*Aim of the task*: Pick out each line in these entries that contains the string "computer".

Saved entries
---*---
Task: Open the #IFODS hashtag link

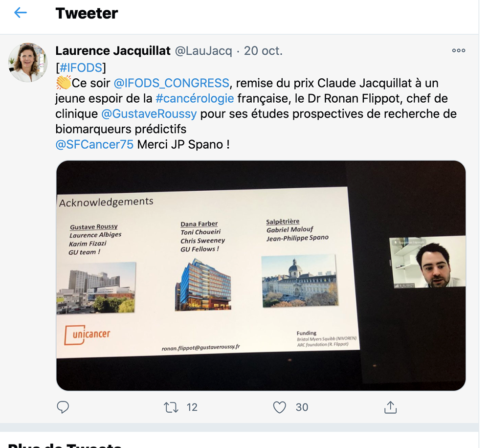Action: coord(81,67)
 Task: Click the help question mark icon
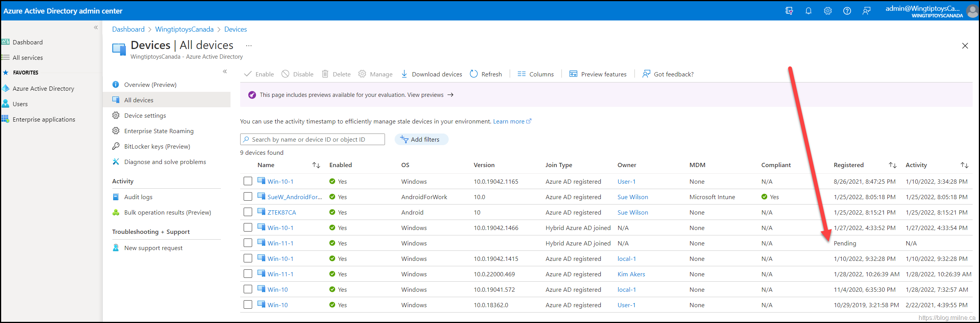[x=847, y=11]
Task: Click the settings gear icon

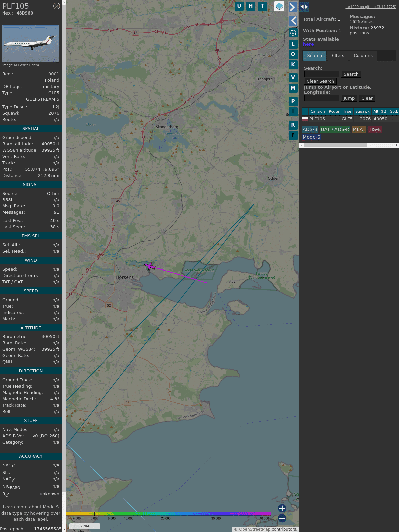Action: pos(293,33)
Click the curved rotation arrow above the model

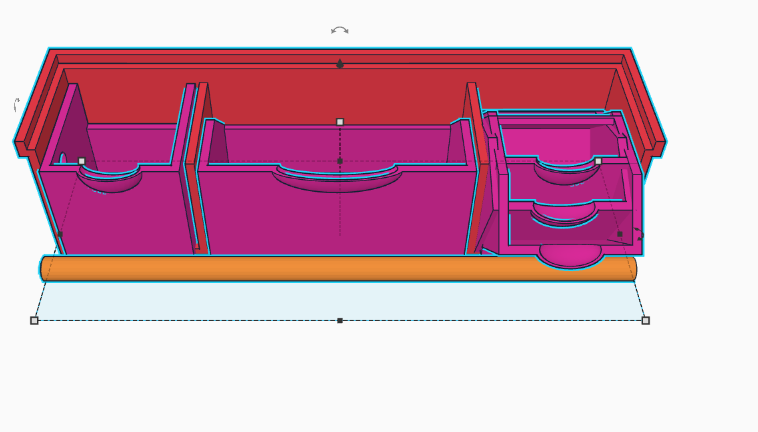[x=340, y=30]
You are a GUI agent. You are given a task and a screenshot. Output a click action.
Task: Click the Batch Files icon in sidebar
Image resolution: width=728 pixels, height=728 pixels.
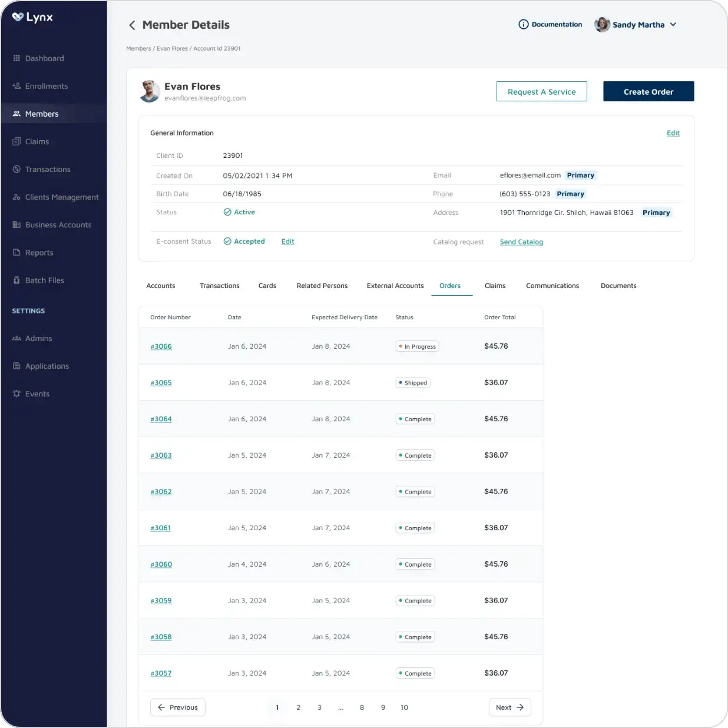(x=16, y=280)
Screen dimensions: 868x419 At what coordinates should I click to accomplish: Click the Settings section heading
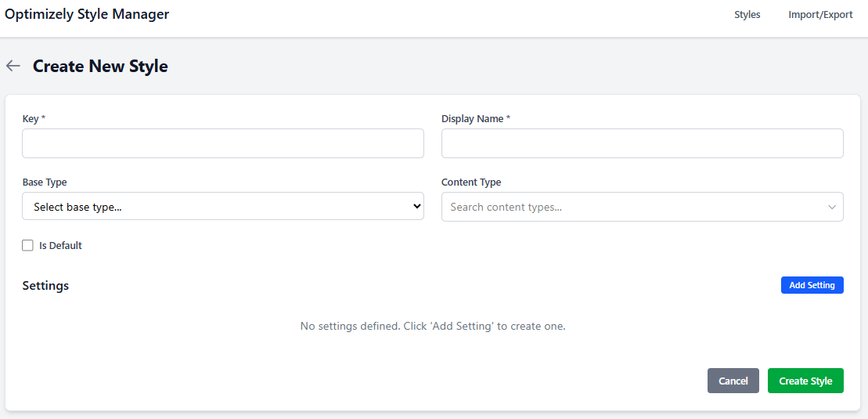coord(45,285)
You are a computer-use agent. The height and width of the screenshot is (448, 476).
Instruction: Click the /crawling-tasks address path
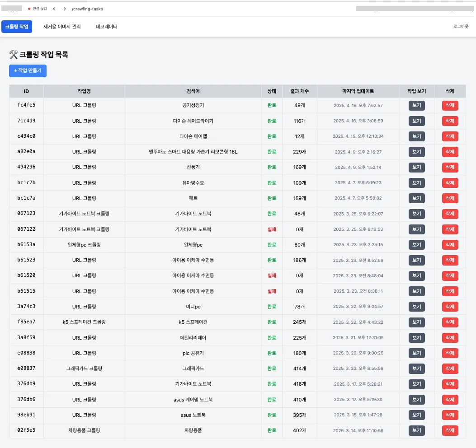87,9
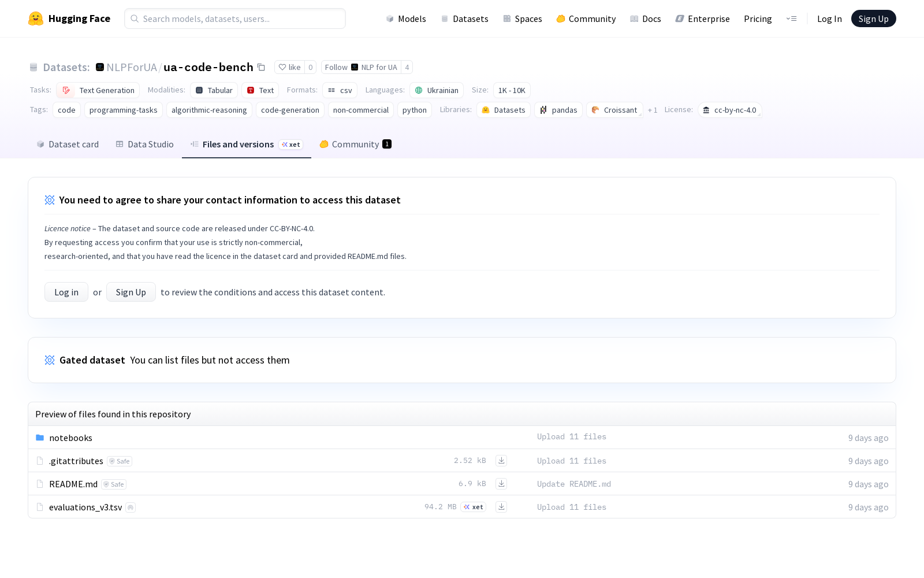
Task: Click the Safe badge beside README.md
Action: pos(114,484)
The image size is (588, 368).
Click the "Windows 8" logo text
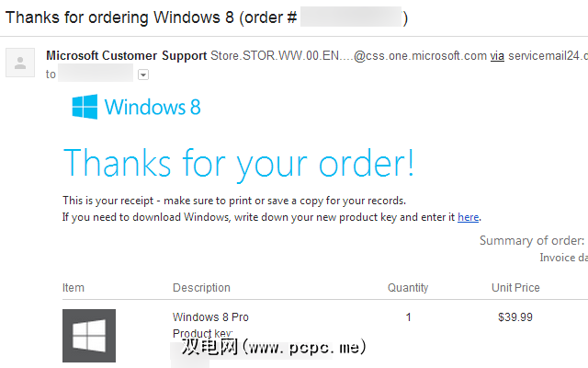click(x=153, y=107)
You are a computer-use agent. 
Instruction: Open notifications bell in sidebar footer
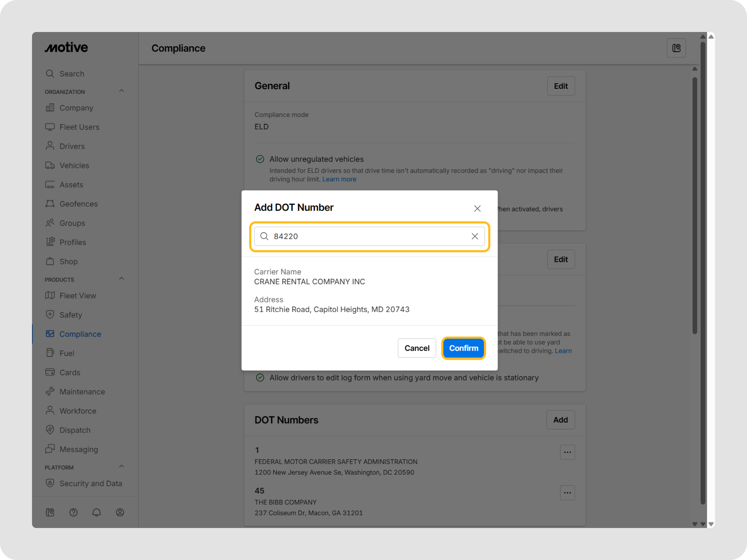(97, 512)
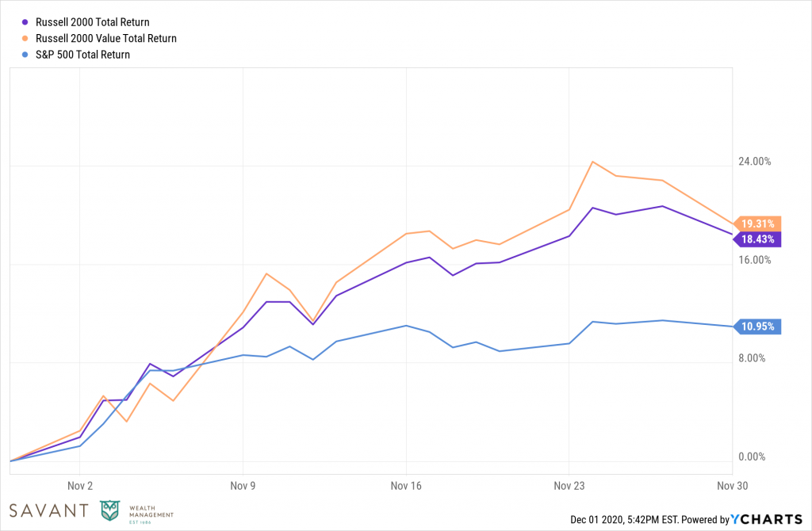Image resolution: width=812 pixels, height=531 pixels.
Task: Click the purple 18.43% value tag
Action: coord(757,239)
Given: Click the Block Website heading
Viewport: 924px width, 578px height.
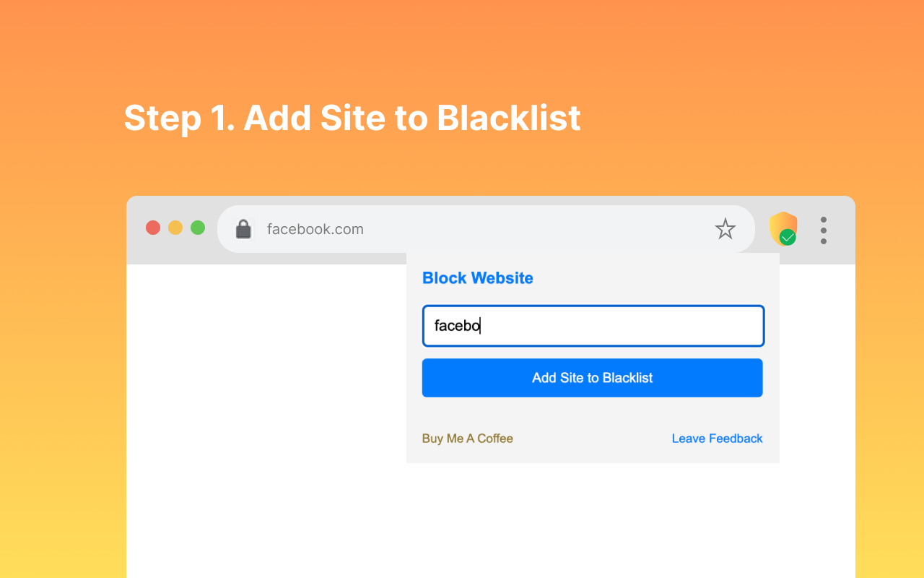Looking at the screenshot, I should pos(477,278).

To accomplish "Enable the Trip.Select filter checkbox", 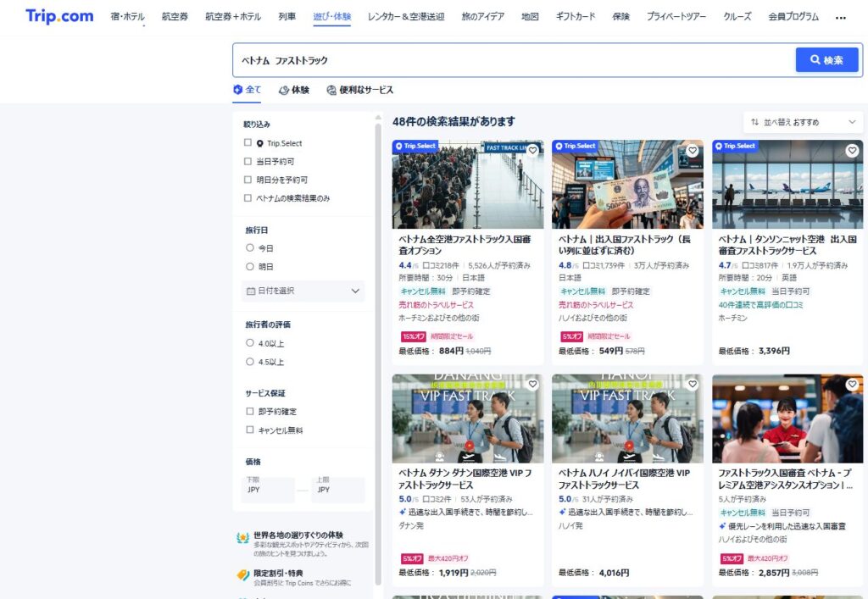I will coord(248,143).
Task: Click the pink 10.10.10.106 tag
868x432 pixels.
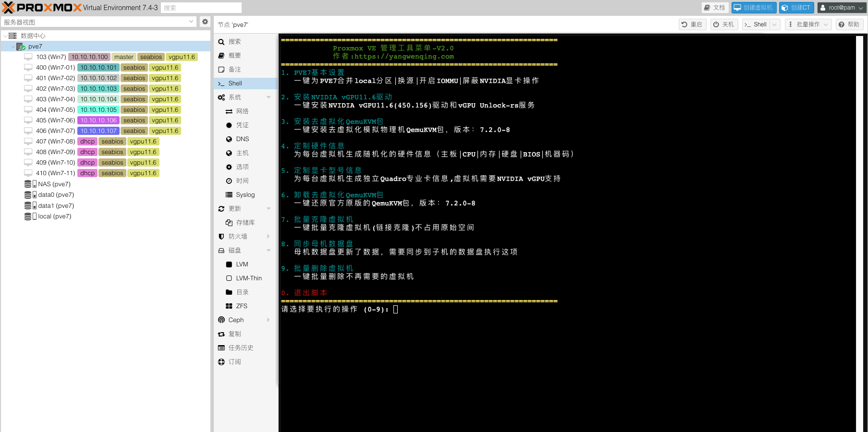Action: click(x=98, y=120)
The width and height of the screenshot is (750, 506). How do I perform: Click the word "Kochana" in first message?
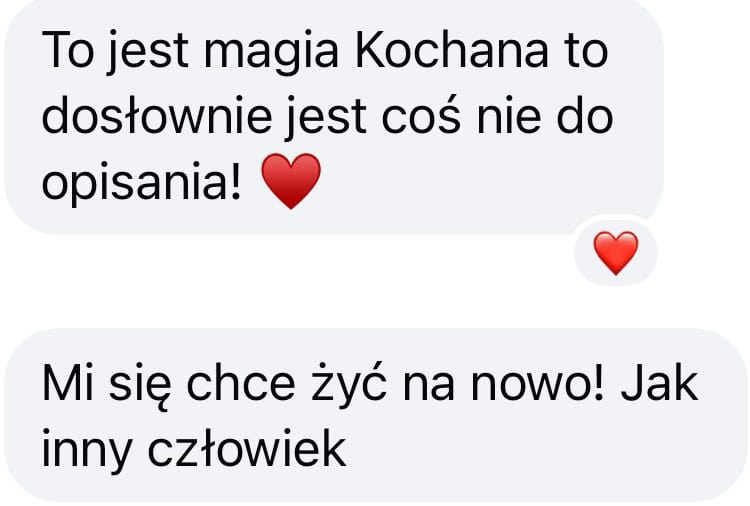pos(451,50)
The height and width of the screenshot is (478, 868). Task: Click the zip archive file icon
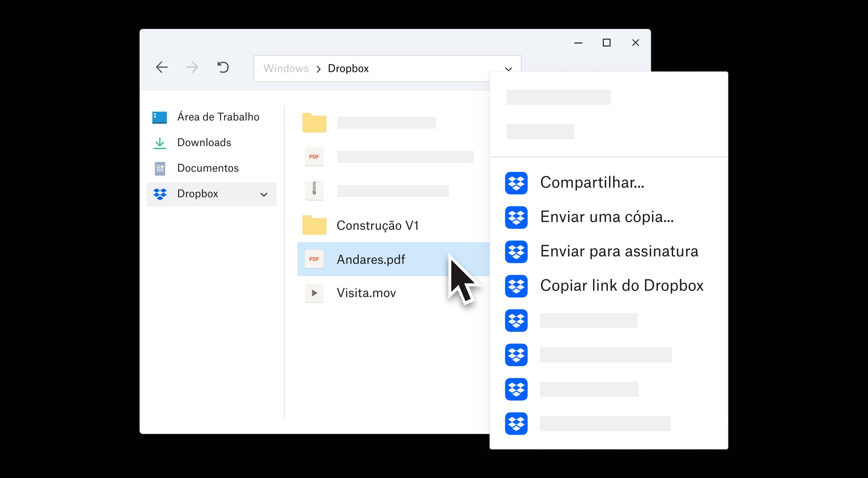(x=314, y=190)
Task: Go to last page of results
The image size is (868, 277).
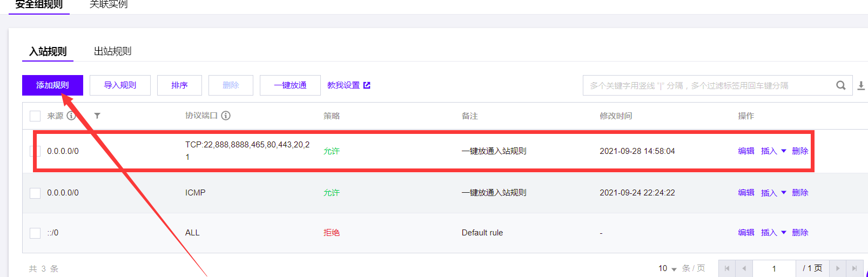Action: tap(854, 268)
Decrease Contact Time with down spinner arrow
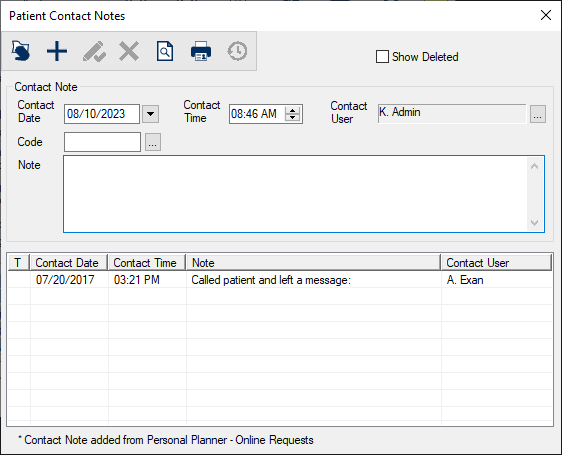This screenshot has width=562, height=455. pos(292,118)
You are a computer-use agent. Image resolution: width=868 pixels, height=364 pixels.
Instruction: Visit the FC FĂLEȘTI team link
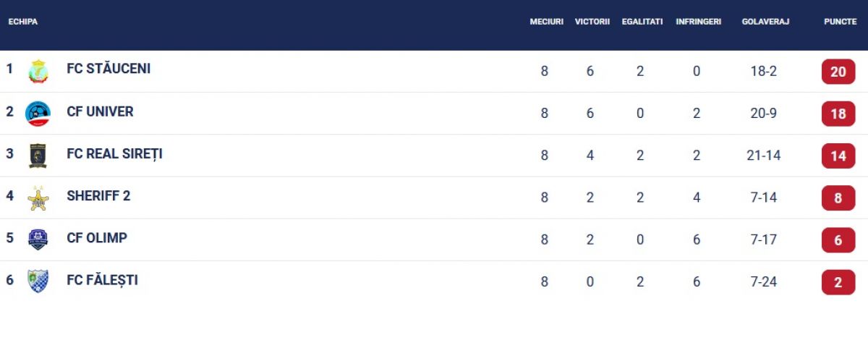(102, 280)
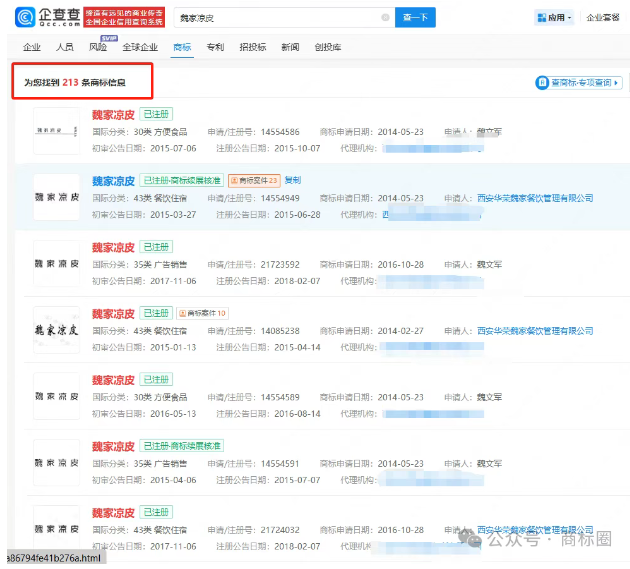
---*---
*Answer to this task*:
You are a computer-use agent. The height and width of the screenshot is (448, 476).
You are a computer-use agent. 
You are a computer-use agent. Image resolution: width=868 pixels, height=364 pixels.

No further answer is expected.